_Exercise instructions_
Copy all records verbatim.

_Source records_

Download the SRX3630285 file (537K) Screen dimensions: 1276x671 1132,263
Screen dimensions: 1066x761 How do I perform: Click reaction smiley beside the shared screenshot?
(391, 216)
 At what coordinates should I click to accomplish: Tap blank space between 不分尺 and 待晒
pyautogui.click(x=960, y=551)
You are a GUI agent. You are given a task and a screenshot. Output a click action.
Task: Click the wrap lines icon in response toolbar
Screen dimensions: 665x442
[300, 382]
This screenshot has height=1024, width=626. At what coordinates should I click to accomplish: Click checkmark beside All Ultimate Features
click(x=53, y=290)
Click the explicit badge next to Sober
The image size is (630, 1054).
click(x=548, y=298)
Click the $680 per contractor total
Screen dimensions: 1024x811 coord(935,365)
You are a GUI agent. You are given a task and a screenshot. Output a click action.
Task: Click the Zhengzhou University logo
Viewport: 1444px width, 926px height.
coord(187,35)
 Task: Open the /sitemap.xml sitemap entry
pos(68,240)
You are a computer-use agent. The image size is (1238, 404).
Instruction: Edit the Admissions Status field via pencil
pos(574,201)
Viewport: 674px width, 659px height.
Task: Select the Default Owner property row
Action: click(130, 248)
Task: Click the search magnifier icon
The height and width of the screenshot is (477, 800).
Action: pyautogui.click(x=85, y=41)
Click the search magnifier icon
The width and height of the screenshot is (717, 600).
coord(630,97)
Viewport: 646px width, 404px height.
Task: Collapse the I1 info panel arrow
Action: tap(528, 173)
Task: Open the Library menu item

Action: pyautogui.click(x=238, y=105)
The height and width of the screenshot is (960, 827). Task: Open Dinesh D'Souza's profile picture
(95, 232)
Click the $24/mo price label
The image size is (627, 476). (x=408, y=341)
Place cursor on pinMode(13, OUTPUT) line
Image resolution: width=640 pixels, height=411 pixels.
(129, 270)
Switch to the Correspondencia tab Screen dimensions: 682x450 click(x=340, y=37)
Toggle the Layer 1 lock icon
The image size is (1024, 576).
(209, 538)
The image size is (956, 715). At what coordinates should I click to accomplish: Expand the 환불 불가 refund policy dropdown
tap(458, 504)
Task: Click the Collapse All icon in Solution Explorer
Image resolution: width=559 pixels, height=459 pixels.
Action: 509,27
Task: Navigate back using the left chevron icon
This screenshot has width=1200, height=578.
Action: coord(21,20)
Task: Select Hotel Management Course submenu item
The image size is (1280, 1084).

_Response to this exercise_
Download the SRX3630285 file (537K) Screen dimensions: 1276x671 1132,263
Screen dimensions: 1066x761 How do I perform: Click reaction smiley beside the shared screenshot?
(391, 216)
 At what coordinates should I click to accomplish: Tap blank space between 不分尺 and 待晒
pyautogui.click(x=960, y=551)
You are a GUI agent. You are given a task and a screenshot. Output a click action.
Task: Click the wrap lines icon in response toolbar
Screen dimensions: 665x442
[300, 382]
This screenshot has height=1024, width=626. At what coordinates should I click to accomplish: Click checkmark beside All Ultimate Features
click(x=53, y=290)
Click the explicit badge next to Sober
The image size is (630, 1054).
click(x=548, y=298)
Click the $680 per contractor total
Screen dimensions: 1024x811 coord(935,365)
You are a GUI agent. You are given a task and a screenshot. Output a click action.
Task: Click the Zhengzhou University logo
Viewport: 1444px width, 926px height.
coord(187,35)
 Task: Open the /sitemap.xml sitemap entry
pos(68,240)
You are a computer-use agent. The image size is (1238, 404).
Instruction: Edit the Admissions Status field via pencil
pos(574,201)
Viewport: 674px width, 659px height.
Task: Select the Default Owner property row
Action: click(130, 248)
Task: Click the search magnifier icon
The height and width of the screenshot is (477, 800).
Action: pyautogui.click(x=85, y=41)
Click the search magnifier icon
The width and height of the screenshot is (717, 600).
coord(630,97)
Viewport: 646px width, 404px height.
Task: Collapse the I1 info panel arrow
Action: tap(528, 173)
Task: Open the Library menu item

Action: pyautogui.click(x=238, y=105)
The height and width of the screenshot is (960, 827). Task: Open Dinesh D'Souza's profile picture
(95, 232)
Click the $24/mo price label
The image size is (627, 476). (x=408, y=341)
Place cursor on pinMode(13, OUTPUT) line
Image resolution: width=640 pixels, height=411 pixels.
(129, 270)
Switch to the Correspondencia tab Screen dimensions: 682x450 click(x=340, y=37)
Toggle the Layer 1 lock icon
The image size is (1024, 576).
(209, 538)
The image size is (956, 715). At what coordinates should I click to accomplish: Expand the 환불 불가 refund policy dropdown
tap(458, 504)
Task: Click the Collapse All icon in Solution Explorer
Image resolution: width=559 pixels, height=459 pixels.
Action: 509,27
Task: Navigate back using the left chevron icon
This screenshot has width=1200, height=578.
Action: coord(21,20)
Task: Select Hotel Management Course submenu item
The image size is (1280, 1084).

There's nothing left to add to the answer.